(SOURCE EXTRACT)
Hi everyone,
It’s been more than 5 months since I reported BSNL about a major problem with their FTH modems. It’s a very small issue but poses a serious threat to user security. Since BSNL decided not to heed to my requests, I have decided to disclose the problem out in the open so that the users can prevent themselves. I am also attaching the screenshots of my the emails which I have sent to various people at BSNL.
Problem Description:
BSNL uses AONT 100C (It is manufactured by a company named Alphion) modem to provision fiber to home service. They forgot (or maybe intentionally disabled) to enable the firewall on the modem and they have manufactured thousands of these devices. BSNL FTH provides public IP to all the users (but that IP is not static and keeps changing). Since the IP is public the modem is reachable from anywhere on the Internet. The username and password for this modem is: root, admin. BSNL officials don’t change this password during installation. And as per my analysis on a small sample on their network, 91% of the devices have default username and password. That’s obvious because most of the consumers don’t have the technical know how to enable firewall or reset password themselves. Now the implications of this is that all the users have their default username and password enabled on there public facing modem.
In the picture above, you can see the firewall options. If Web access from WAN was disabled by default then this attack would not have been possible even if default username and password was set. But for some reason they didn’t turn it on by default and that’s the reason why 91% devices can be remotely modified. Now the problem is that
- Even if you enable it from admin console and you reset your device then you have to re-enable it again.
(End SOURCE EXTRACT)
(DATA PROVIDED)
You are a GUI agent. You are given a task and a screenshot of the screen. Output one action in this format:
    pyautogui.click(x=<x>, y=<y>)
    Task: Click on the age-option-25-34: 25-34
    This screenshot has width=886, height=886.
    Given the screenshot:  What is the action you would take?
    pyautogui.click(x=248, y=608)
(End DATA PROVIDED)
Please continue the BSNL modem post from its last line. These rows come from a separate source unrelated to the BSNL modem post.

- If you have changed your default username and password then also you are not safe. Why? Because the modem uses basic http auth which can be brute forced[ref]http://security-geek.in/2014/08/22/using-burp-suite-to-brute-force-http-auth-attacks/[/ref]. You must disable Web Access from WAN for your safety.
And here’s a one line script which can disable the internet on a device if it has default username and password.
curl <some payload> http://<public-ip>/html/wan.html
** For obvious reasons I can’t disclose the payload but it’s no rocket science to figure it out. If you know basic html, then you can figure it out after accessing the admin console of the modem. Let’s leave it at that.
Other possible attacks:
You can do port forwarding and get inside their home network to see what they are doing. This might be a little tricky but not entirely impossible to do
The script:
# Please note that I can’t give away the scripts or mention the complications of the attack because of obvious reasons. But I will give a pseudo code for it.
Attacking the whole BSNL FTH Network.
- Scanning the network
- Using the data available on tracemyip you can get the IP subnets which BSNL uses to provision Internet to their users. Yes you might miss out on many users but using some advanced scanning techniques (which are out of the scope of this blog) you can cover a lot of users.
- Launch the attack on all online users.
- Carefully craft a script which logs in to their routers and uploads a payload which disables their internet. Payload is nothing but a post request which has some data.
- Multi-thread the attack to attack thousands of users at a time.
- Spawn threads for each IP subnet which you have found and launch a massive attack. Within a few minutes more than 90% of BSNL users will get offline.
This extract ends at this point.